Related papers: Time is on my sight: scene graph filtering for dynamic environment perception in an LLM-driven robot

Time is on my sight: scene graph filtering for dynamic environment perception in an LLM-driven robot

URL: http://arxiv.org/abs/2411.15027v1
Date: Fri, 22 Nov 2024 15:58:26 GMT
Title: Time is on my sight: scene graph filtering for dynamic environment perception in an LLM-driven robot
Authors: Simone Colombani, Luca Brini, Dimitri Ognibene, Giuseppe Boccignone,
Abstract summary: This paper presents a robot control architecture that addresses key challenges in human-robot interaction. The architecture uses Large Language Models to integrate diverse information sources, including natural language commands. The architecture enhances adaptability, task efficiency, and human-robot collaboration in dynamic environments.
Score: 0.8515309662618664
License: http://creativecommons.org/licenses/by-nc-nd/4.0/
Abstract: Robots are increasingly being used in dynamic environments like workplaces, hospitals, and homes. As a result, interactions with robots must be simple and intuitive, with robots perception adapting efficiently to human-induced changes. This paper presents a robot control architecture that addresses key challenges in human-robot interaction, with a particular focus on the dynamic creation and continuous update of the robot state representation. The architecture uses Large Language Models to integrate diverse information sources, including natural language commands, robotic skills representation, real-time dynamic semantic mapping of the perceived scene.
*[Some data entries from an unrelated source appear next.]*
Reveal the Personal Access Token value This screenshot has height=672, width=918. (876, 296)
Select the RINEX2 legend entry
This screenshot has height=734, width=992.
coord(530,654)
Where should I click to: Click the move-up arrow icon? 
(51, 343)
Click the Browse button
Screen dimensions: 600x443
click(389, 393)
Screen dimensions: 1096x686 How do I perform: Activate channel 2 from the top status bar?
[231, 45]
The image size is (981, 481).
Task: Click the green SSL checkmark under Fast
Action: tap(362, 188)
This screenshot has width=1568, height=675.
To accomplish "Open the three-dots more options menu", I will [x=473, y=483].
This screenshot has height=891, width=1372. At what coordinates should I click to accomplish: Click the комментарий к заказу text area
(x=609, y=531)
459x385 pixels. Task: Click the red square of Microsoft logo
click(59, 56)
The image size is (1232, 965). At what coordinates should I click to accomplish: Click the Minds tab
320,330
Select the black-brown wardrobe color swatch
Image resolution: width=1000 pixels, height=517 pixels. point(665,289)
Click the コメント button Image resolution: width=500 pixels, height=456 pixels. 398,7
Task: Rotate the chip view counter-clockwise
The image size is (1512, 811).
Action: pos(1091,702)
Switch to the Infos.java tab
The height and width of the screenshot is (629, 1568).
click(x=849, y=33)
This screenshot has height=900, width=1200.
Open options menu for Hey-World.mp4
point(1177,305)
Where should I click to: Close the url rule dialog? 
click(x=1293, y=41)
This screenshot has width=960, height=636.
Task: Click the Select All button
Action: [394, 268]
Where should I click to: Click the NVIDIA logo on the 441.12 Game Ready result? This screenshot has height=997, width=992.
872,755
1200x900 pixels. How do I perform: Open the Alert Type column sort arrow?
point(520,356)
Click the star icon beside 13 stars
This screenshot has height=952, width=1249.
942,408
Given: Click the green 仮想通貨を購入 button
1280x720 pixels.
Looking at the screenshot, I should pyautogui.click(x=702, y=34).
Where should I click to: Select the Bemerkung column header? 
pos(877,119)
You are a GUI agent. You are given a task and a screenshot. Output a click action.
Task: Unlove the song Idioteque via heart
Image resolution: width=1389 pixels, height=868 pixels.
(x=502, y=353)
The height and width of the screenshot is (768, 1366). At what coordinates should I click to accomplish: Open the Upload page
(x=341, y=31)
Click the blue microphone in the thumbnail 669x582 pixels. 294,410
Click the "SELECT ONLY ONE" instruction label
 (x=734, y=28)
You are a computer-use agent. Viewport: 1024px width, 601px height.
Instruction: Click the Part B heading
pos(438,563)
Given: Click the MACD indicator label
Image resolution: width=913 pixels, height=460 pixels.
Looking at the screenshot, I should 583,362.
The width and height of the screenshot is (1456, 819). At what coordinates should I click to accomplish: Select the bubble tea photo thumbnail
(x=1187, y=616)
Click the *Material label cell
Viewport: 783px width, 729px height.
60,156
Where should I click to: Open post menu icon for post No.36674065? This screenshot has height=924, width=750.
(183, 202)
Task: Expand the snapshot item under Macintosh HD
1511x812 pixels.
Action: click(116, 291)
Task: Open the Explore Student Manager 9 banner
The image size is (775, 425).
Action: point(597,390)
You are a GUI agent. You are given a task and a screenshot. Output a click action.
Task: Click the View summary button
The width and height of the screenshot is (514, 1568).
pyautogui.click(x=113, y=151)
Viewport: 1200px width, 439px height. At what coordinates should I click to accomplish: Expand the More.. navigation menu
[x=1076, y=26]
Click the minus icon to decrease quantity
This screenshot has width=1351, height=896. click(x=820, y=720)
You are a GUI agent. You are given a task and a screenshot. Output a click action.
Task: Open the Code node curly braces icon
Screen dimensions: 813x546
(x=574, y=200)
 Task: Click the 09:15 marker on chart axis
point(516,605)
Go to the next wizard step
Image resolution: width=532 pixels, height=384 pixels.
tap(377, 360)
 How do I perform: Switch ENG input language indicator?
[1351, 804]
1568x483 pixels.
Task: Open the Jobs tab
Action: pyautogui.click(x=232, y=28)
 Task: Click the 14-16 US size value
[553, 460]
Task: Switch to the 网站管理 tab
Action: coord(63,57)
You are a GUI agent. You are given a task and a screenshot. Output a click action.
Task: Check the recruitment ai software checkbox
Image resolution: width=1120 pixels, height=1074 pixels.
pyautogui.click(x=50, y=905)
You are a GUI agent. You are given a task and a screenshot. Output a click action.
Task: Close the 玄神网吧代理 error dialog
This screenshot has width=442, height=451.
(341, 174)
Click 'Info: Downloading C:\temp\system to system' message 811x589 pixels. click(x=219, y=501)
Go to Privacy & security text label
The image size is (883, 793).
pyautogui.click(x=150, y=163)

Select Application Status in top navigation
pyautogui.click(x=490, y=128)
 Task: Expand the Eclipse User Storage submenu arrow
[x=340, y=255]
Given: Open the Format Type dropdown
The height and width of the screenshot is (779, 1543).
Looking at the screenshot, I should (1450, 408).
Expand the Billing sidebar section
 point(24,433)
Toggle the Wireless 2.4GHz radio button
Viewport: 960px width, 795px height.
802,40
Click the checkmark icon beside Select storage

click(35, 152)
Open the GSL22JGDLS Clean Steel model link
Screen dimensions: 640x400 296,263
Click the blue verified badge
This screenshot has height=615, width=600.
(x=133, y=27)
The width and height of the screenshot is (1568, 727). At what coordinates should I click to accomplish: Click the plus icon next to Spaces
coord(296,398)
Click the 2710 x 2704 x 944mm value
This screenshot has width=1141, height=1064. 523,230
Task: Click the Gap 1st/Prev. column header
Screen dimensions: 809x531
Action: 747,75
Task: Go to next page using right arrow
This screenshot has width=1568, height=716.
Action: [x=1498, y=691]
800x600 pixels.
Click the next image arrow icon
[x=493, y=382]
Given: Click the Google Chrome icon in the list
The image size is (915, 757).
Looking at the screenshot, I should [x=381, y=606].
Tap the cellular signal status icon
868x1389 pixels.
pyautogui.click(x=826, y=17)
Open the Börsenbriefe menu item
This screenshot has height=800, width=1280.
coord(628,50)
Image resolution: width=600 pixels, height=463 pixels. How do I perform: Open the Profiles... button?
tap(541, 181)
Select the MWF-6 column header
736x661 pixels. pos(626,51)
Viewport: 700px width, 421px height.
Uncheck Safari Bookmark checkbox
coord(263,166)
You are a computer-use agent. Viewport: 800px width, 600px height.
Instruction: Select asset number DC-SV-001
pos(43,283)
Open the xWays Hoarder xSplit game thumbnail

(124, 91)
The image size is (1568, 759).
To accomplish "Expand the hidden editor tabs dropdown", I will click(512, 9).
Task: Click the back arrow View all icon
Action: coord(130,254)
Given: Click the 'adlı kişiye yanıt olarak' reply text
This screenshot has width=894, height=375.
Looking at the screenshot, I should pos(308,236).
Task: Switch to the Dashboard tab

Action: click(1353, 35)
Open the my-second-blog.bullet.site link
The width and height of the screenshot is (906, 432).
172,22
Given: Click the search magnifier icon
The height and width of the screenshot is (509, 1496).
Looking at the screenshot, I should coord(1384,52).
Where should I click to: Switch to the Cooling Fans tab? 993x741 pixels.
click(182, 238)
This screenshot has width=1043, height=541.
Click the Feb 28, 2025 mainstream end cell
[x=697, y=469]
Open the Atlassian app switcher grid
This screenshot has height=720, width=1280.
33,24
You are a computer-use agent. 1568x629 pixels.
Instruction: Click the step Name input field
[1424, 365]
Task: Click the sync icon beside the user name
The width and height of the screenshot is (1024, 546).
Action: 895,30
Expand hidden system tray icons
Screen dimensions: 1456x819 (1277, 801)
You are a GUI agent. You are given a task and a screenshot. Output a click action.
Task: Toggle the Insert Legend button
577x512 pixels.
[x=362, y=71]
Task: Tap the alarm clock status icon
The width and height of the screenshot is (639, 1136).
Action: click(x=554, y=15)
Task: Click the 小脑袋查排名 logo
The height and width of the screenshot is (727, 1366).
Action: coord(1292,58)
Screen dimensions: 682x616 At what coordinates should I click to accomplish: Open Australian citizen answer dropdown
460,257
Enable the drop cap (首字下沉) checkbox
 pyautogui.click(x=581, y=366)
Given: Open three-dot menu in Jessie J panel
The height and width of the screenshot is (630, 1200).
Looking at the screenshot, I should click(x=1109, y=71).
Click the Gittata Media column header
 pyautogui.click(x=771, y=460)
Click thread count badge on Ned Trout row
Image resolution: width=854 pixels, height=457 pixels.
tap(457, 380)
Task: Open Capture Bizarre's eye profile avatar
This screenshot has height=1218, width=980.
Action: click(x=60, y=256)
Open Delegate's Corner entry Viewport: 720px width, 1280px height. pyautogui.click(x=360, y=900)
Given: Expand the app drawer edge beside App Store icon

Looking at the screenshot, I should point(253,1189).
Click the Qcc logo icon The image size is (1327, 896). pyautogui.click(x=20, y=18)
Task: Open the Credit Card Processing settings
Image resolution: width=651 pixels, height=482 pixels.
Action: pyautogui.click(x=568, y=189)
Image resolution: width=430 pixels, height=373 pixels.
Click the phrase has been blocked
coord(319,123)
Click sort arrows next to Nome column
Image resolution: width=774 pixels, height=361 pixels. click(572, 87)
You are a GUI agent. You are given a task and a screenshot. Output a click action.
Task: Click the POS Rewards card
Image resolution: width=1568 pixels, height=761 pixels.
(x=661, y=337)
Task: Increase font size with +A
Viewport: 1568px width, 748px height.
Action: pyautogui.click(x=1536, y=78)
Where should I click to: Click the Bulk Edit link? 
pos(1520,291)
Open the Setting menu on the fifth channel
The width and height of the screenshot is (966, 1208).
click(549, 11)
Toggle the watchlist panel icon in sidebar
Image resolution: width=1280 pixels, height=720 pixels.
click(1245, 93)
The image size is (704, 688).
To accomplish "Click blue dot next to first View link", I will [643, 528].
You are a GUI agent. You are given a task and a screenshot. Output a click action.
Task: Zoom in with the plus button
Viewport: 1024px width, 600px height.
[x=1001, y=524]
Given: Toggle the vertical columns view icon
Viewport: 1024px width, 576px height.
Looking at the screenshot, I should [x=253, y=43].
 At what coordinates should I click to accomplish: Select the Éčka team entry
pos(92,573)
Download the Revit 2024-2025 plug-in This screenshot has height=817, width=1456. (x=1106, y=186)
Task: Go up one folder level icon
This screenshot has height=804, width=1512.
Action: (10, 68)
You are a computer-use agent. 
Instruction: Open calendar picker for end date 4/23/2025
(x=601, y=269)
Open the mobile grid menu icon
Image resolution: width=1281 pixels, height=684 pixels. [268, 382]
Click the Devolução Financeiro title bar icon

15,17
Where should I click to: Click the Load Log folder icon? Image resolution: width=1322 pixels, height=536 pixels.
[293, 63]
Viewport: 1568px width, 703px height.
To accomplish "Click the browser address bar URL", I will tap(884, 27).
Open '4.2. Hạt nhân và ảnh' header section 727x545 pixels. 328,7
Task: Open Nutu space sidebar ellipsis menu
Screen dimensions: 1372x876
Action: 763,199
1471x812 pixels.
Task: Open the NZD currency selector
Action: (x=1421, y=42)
This enables flexible and adaptive robotic behavior in complex, dynamic environments. Traditional robotic systems often rely on static, pre-programmed instructions and settings, limiting their adaptability to dynamic environments and real-time collaboration. In contrast, this architecture uses LLMs to interpret complex, high-level instructions and generate actionable plans that enhance human-robot collaboration. At its core, the system Perception Module generates and continuously updates a semantic scene graph using RGB-D sensor data, providing a detailed and structured representation of the environment. A particle filter is employed to ensure accurate object localization in dynamic, real-world settings. The Planner Module leverages this up-to-date semantic map to break down high-level tasks into sub-tasks and link them to robotic skills such as navigation, object manipulation (e.g., PICK and PLACE), and movement (e.g., GOTO). By combining real-time perception, state tracking, and LLM-driven communication and task planning, the architecture enhances adaptability, task efficiency, and human-robot collaboration in dynamic environments.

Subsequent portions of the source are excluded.